The regulatory body said that the tie-up between the tech giant and popular gaming publisher would harm competition in the online gaming market.

Activision’s share price fell 1.5% to US$74.76 following the news, a further decline from the 3.9% decline earlier. Meanwhile, Microsoft’s share price rose 1.2% to US$247.40.

Regulators said Microsoft’s ownership of Activision could hurt other players in the $200 billion gaming market by limiting rivals’ access to the company’s biggest games.

The transaction would turn Microsoft into the No. 3 gaming company worldwide, behind only Tencent Holdings Ltd (SEHK: 700) and Sony Group Corp (TYO: 6758) (NYSE: SONY).

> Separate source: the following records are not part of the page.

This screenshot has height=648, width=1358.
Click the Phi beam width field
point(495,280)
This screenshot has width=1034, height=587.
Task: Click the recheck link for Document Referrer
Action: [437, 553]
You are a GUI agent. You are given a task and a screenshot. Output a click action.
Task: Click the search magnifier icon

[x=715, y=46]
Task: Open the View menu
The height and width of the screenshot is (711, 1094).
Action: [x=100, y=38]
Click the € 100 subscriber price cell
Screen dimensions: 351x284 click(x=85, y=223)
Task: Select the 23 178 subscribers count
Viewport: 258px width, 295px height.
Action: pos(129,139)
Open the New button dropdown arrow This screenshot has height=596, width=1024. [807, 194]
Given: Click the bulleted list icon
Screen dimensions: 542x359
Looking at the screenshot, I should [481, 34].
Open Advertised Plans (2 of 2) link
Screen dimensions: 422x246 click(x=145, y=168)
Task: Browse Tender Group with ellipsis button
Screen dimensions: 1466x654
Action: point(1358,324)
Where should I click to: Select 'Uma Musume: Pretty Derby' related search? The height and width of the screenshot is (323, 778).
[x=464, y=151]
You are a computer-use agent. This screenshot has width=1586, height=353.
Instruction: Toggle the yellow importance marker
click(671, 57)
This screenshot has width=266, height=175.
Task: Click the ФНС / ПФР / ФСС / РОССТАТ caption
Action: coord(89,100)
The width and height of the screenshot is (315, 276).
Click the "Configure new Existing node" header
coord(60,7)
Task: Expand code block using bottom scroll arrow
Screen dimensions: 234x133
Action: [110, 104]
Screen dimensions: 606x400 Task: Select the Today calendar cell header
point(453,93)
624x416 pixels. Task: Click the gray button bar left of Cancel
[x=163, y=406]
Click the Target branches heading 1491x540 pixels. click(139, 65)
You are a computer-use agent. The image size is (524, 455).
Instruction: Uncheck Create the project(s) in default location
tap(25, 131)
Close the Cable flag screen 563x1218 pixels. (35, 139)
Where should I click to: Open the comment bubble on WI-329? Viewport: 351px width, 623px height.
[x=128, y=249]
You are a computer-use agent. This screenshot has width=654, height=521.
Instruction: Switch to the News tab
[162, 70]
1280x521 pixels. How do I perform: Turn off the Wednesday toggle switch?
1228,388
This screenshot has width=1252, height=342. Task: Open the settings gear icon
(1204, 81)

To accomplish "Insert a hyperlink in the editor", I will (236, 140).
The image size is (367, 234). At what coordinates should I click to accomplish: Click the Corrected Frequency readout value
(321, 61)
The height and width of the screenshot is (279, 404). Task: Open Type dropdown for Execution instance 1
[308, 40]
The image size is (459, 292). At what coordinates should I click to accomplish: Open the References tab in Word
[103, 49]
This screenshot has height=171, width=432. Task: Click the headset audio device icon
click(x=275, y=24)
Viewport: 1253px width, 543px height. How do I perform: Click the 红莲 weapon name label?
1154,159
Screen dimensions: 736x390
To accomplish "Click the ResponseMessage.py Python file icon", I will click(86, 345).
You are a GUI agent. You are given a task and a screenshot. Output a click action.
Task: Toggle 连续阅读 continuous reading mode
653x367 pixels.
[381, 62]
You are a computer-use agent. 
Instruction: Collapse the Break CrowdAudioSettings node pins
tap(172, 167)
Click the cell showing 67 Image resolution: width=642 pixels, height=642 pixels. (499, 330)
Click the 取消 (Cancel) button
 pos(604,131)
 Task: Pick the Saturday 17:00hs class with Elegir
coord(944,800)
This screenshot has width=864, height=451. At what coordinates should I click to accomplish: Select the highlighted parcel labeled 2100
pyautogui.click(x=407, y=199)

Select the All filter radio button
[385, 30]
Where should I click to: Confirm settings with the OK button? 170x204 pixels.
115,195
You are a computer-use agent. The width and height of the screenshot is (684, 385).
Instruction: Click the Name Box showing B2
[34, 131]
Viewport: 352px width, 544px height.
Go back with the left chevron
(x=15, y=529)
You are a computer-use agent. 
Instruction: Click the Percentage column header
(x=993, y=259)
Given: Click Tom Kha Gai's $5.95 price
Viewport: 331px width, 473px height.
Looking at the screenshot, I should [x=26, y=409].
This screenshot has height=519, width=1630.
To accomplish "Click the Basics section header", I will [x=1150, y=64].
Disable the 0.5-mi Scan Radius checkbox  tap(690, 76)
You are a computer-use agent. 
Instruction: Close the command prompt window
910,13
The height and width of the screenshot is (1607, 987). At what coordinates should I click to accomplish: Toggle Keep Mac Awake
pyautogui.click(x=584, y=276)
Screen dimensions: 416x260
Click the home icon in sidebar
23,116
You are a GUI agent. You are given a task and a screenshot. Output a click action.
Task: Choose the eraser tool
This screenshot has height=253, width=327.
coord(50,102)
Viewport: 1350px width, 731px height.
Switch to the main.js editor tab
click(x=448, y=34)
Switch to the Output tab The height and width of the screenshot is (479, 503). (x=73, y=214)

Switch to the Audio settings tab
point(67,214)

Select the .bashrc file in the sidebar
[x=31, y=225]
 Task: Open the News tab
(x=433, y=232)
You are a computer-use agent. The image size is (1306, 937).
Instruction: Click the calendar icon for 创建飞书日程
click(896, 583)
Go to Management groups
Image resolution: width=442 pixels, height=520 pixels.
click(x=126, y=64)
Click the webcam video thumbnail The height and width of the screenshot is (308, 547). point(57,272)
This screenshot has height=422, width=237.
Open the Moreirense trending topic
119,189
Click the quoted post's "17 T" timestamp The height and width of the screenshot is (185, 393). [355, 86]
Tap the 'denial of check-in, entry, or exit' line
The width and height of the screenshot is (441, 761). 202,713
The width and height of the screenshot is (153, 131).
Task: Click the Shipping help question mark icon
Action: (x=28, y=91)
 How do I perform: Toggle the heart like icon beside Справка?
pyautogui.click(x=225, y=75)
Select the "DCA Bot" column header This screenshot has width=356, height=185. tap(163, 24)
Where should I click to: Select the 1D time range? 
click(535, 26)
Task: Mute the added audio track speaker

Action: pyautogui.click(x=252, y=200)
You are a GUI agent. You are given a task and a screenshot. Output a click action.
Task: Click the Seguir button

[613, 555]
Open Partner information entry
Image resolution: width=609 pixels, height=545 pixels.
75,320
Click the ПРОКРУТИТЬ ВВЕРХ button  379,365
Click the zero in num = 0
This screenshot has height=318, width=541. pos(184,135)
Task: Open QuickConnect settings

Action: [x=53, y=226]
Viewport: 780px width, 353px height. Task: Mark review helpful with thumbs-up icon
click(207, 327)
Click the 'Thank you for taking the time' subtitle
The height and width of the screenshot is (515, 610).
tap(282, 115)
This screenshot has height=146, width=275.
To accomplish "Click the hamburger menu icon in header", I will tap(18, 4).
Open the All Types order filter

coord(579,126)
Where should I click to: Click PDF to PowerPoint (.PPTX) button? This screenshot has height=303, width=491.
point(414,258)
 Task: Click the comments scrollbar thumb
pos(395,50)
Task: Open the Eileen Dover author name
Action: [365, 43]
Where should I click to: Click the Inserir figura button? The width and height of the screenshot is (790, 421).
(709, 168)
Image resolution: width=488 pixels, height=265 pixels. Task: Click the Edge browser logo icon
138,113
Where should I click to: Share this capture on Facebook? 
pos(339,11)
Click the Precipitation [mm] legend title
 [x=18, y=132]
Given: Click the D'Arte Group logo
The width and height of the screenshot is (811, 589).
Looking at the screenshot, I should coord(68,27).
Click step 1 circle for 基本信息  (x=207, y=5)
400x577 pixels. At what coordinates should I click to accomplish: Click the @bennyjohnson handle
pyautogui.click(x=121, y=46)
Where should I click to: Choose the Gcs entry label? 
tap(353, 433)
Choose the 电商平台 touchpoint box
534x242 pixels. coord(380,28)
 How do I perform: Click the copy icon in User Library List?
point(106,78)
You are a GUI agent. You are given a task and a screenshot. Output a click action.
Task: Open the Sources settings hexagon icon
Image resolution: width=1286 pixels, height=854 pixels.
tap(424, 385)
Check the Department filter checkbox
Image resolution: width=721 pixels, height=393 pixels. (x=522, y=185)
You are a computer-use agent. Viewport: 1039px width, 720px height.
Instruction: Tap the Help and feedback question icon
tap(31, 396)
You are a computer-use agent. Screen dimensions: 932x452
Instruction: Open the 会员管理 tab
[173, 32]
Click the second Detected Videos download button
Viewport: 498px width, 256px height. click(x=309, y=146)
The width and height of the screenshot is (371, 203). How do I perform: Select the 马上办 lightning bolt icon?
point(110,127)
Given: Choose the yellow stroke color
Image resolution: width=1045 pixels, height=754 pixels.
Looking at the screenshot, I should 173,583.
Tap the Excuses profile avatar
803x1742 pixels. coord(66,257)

Microsoft’s proposed Activision deal is the largest ever deal for the Windows and Xbox maker, and is one of the 30 biggest acquisitions of all time.

Activision Blizzard’s share price could see near-term pressure

The recent FTC news is a setback to investors holding out for the monster deal to close in the near future.

At US$74.76, Activision’s share price is still significantly below the proposed US$95 per share buyout price.

The gaming publisher’s CEO, Bobby Kotick, assured employees in a letter that he remains confident that the deal will close.

However, with new regulatory hurdles such as this, the deal could take longer to complete.

Other competition regulators, including in the UK and European Union (EU), have also raised concerns on the deal although Brazilian antitrust officials cleared the Microsoft-Activision deal in October.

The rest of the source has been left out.